Introduction/Background Information
Duquesne University is a private, Catholic, co-educational university in Pittsburgh, Pennsylvania. Its total enrollment in 2023 was 8,179 students. Gumberg Library serves all University undergraduate and graduate students and faculty.
After several major weeding projects and a new electronic-preferred acquisitions policy, the physical collection was reduced to 50 percent fewer items than it had just twelve years ago. During that same time, electronic resources increased five-fold. The current collection is approximately 78 percent electronic and 22 percent physical items.

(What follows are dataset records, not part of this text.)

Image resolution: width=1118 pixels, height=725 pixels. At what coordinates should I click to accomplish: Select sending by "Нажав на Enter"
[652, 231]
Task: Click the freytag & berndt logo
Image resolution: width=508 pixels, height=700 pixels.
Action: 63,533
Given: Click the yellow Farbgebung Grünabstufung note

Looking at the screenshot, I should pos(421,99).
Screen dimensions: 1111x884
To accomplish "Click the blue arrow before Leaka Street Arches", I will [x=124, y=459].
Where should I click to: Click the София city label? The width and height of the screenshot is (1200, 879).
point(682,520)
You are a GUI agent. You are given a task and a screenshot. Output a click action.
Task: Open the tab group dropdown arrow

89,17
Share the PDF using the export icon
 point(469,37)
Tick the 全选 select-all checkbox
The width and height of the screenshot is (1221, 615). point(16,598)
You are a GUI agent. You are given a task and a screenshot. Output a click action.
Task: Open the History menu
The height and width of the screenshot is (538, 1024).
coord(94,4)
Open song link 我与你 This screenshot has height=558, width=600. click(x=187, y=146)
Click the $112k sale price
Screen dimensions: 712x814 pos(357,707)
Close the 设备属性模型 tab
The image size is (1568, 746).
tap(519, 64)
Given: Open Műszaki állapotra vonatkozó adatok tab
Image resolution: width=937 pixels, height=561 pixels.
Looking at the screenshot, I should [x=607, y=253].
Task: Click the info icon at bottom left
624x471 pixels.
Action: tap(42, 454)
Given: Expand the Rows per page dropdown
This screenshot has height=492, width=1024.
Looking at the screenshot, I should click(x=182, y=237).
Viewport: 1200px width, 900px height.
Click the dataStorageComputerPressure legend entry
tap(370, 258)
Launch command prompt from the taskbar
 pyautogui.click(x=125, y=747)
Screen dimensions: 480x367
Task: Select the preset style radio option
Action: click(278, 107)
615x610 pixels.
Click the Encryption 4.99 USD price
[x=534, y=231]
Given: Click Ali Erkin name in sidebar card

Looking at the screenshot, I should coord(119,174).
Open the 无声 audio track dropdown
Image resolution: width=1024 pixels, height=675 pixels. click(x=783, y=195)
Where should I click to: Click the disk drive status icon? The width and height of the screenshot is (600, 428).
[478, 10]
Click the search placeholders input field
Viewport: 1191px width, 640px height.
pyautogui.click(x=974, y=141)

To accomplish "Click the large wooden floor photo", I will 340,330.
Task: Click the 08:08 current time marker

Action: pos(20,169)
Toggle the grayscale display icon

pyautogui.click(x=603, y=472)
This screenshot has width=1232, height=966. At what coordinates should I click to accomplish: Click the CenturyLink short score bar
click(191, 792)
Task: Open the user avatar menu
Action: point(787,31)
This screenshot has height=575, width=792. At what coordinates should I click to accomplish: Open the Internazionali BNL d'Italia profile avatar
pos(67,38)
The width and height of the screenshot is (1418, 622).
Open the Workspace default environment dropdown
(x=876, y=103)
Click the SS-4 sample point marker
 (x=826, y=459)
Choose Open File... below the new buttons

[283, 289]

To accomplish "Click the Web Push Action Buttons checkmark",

As the collections changed, so did staffing. In 2012, when the collections contained over 800,000 physical items and just over 200,000 electronic titles, technical services had twelve full-time and two part-time positions. Today, there are just over 300,000 physical items and over 1,000,000 electronic resources handled by seven full-time and two part-time employees. Adding fewer physical items each year required fewer staff to catalog and process items; however, electronic resources also require maintenance.
Collecting E-Resource Usage Statistics
As resources changed from a mostly physical collection to a predominantly electronic collection, it was important to address who should collect e-resource usage and how they should go about it.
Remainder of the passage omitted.